Quick Links

Re: refactoring relation extension and BufferAlloc(), faster COPY

From:	Heikki Linnakangas <hlinnaka(at)iki(dot)fi>
To:	Andres Freund <andres(at)anarazel(dot)de>
Cc:	Alvaro Herrera <alvherre(at)alvh(dot)no-ip(dot)org>, vignesh C <vignesh21(at)gmail(dot)com>, pgsql-hackers(at)postgresql(dot)org, Thomas Munro <thomas(dot)munro(at)gmail(dot)com>, Melanie Plageman <melanieplageman(at)gmail(dot)com>, Yura Sokolov <y(dot)sokolov(at)postgrespro(dot)ru>, Robert Haas <robertmhaas(at)gmail(dot)com>
Subject:	Re: refactoring relation extension and BufferAlloc(), faster COPY
Date:	2023-03-01 09:12:35
Message-ID:	56577df0-f36d-20ee-301a-5d022980d619@iki.fi
Views:	Raw Message \| Whole Thread \| Download mbox \| Resend email
Thread:
Lists:	pgsql-hackers

On 27/02/2023 23:45, Andres Freund wrote:
> On 2023-02-27 18:06:22 +0200, Heikki Linnakangas wrote:
>> We also do this in freespace.c and visibilitymap.c:
>>
>> /* Extend as needed. */
>> while (fsm_nblocks_now < fsm_nblocks)
>> {
>> PageSetChecksumInplace((Page) pg.data, fsm_nblocks_now);
>>
>> smgrextend(reln, FSM_FORKNUM, fsm_nblocks_now,
>> pg.data, false);
>> fsm_nblocks_now++;
>> }
>>
>> We could use the new smgrzeroextend function here. But it would be better to
>> go through the buffer cache, because after this, the last block, at
>> 'fsm_nblocks', will be read with ReadBuffer() and modified.
>
> I doubt it's a particularly crucial thing to optimize.

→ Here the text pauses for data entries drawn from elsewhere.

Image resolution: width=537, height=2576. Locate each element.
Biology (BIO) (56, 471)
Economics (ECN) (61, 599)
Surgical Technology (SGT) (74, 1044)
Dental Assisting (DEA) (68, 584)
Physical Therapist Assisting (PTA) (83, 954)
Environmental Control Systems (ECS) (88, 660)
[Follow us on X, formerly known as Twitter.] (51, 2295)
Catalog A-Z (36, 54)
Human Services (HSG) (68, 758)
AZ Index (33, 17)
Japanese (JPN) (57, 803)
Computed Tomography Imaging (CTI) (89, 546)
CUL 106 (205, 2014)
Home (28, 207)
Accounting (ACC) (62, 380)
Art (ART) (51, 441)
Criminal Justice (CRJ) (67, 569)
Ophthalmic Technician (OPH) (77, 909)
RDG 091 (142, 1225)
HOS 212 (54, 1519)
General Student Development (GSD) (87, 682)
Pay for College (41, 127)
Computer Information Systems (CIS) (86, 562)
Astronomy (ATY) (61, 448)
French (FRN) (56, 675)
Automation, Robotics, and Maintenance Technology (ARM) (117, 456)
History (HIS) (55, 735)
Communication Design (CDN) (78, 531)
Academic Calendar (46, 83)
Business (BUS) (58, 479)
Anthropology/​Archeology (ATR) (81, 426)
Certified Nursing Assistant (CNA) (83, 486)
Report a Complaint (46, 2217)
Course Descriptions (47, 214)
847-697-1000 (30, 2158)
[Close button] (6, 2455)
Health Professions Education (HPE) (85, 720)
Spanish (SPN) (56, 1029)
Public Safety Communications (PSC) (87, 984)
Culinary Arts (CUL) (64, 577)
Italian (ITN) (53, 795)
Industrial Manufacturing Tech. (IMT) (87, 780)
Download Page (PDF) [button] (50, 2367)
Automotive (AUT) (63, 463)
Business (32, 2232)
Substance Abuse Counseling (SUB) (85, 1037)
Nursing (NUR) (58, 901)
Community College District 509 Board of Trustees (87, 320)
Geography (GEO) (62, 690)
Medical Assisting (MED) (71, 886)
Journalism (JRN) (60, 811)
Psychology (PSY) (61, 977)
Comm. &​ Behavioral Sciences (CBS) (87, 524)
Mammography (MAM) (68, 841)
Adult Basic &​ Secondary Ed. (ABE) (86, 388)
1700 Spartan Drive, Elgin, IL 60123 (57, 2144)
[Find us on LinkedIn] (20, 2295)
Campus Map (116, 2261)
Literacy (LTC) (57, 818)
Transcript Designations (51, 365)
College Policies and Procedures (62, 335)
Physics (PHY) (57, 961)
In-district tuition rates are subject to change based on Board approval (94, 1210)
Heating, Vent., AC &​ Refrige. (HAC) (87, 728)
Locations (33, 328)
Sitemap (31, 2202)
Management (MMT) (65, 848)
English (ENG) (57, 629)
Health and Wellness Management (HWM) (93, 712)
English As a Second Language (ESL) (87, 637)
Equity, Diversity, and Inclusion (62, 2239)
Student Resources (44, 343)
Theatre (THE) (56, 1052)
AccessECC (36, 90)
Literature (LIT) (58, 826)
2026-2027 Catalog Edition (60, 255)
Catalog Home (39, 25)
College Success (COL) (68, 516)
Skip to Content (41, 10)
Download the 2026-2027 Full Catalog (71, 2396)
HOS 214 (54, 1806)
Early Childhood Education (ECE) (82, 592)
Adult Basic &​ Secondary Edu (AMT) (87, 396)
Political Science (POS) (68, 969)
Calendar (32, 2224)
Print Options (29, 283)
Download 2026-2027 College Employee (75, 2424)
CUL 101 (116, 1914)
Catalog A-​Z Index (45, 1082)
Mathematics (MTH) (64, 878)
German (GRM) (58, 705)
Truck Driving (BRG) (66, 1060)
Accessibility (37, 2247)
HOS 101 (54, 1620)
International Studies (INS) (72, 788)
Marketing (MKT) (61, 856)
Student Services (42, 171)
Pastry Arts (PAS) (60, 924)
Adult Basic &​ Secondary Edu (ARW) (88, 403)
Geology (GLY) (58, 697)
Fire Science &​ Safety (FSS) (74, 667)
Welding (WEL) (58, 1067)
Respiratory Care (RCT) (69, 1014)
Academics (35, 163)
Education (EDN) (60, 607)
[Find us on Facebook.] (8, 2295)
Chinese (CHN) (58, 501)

Yeah, it won't make any practical difference to performance. I'm more
thinking if we can make this more consistent with other places where we
extend a relation.

> But, uh, isn't this code racy? Because this doesn't go through shared buffers,
> there's no IO_IN_PROGRESS interlocking against a concurrent reader. We know
> that writing pages isn't atomic vs readers. So another connection could
> connection could see the new relation size, but a read might return a
> partially written state of the page. Which then would cause checksum
> failures. And even worse, I think it could lead to loosing a write, if the
> concurrent connection writes out a page.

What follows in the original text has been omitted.